[Provided information]

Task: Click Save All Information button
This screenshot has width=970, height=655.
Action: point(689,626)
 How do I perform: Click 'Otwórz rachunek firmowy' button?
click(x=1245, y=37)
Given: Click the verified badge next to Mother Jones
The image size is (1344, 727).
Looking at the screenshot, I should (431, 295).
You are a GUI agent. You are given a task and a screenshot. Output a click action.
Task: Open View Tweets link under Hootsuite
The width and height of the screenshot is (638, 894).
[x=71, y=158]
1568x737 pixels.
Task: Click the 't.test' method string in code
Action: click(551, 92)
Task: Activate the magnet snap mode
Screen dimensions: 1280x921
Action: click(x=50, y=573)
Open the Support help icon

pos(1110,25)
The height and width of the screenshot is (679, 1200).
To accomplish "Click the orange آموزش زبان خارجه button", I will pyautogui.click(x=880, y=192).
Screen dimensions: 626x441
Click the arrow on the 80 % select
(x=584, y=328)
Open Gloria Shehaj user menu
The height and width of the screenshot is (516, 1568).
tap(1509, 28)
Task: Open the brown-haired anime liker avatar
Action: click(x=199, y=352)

[/Provided information]

**Task goal**.
An exact copy of the data is needed, running from its first line through the line that holds "Task: Open View Tweets link under Hootsuite", and nothing beyond that.

**Completed task**.
Task: Click Save All Information button
This screenshot has width=970, height=655.
Action: point(689,626)
 How do I perform: Click 'Otwórz rachunek firmowy' button?
click(x=1245, y=37)
Given: Click the verified badge next to Mother Jones
The image size is (1344, 727).
Looking at the screenshot, I should (431, 295).
You are a GUI agent. You are given a task and a screenshot. Output a click action.
Task: Open View Tweets link under Hootsuite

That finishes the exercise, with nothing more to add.